» ASSIGNMENT
The output should be the line containing "Task: Click the KPI green sparkline chart" and every later line of the records, exactly as written, and nothing else.

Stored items
== Segment start ==

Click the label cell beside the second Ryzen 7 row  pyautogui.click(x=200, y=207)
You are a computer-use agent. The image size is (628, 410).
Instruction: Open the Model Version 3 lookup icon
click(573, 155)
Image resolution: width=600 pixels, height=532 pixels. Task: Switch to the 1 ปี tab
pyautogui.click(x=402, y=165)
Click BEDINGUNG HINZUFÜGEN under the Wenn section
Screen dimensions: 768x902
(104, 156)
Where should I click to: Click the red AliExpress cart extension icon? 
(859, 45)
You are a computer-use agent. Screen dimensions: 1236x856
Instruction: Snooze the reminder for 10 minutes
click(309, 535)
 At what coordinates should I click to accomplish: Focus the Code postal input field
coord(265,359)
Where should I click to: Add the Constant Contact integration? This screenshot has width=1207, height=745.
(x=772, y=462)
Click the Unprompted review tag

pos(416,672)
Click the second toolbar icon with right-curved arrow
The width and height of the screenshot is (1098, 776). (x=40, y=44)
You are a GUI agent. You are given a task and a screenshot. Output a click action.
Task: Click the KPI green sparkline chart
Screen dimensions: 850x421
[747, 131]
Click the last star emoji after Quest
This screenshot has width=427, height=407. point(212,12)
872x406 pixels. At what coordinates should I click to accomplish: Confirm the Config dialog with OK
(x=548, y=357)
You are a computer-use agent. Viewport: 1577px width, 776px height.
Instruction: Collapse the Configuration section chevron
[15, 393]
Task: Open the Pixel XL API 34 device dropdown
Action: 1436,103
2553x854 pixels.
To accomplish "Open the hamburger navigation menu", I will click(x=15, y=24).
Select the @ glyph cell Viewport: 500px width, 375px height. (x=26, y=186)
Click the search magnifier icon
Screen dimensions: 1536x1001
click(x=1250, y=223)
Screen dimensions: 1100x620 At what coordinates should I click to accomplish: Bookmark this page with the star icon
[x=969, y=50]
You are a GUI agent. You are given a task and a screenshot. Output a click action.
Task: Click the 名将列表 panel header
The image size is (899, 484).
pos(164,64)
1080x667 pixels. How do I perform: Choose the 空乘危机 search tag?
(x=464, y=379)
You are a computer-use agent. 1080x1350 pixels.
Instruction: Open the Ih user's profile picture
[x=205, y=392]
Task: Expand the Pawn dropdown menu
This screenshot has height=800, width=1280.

== Segment end ==

» WRITTEN SOLUTION
Task: Click the KPI green sparkline chart
Screen dimensions: 850x421
[747, 131]
Click the last star emoji after Quest
This screenshot has width=427, height=407. point(212,12)
872x406 pixels. At what coordinates should I click to accomplish: Confirm the Config dialog with OK
(x=548, y=357)
You are a computer-use agent. Viewport: 1577px width, 776px height.
Instruction: Collapse the Configuration section chevron
[15, 393]
Task: Open the Pixel XL API 34 device dropdown
Action: 1436,103
2553x854 pixels.
To accomplish "Open the hamburger navigation menu", I will click(x=15, y=24).
Select the @ glyph cell Viewport: 500px width, 375px height. (x=26, y=186)
Click the search magnifier icon
Screen dimensions: 1536x1001
click(x=1250, y=223)
Screen dimensions: 1100x620 At what coordinates should I click to accomplish: Bookmark this page with the star icon
[x=969, y=50]
You are a GUI agent. You are given a task and a screenshot. Output a click action.
Task: Click the 名将列表 panel header
The image size is (899, 484).
pos(164,64)
1080x667 pixels. How do I perform: Choose the 空乘危机 search tag?
(x=464, y=379)
You are a computer-use agent. 1080x1350 pixels.
Instruction: Open the Ih user's profile picture
[x=205, y=392]
Task: Expand the Pawn dropdown menu
This screenshot has height=800, width=1280.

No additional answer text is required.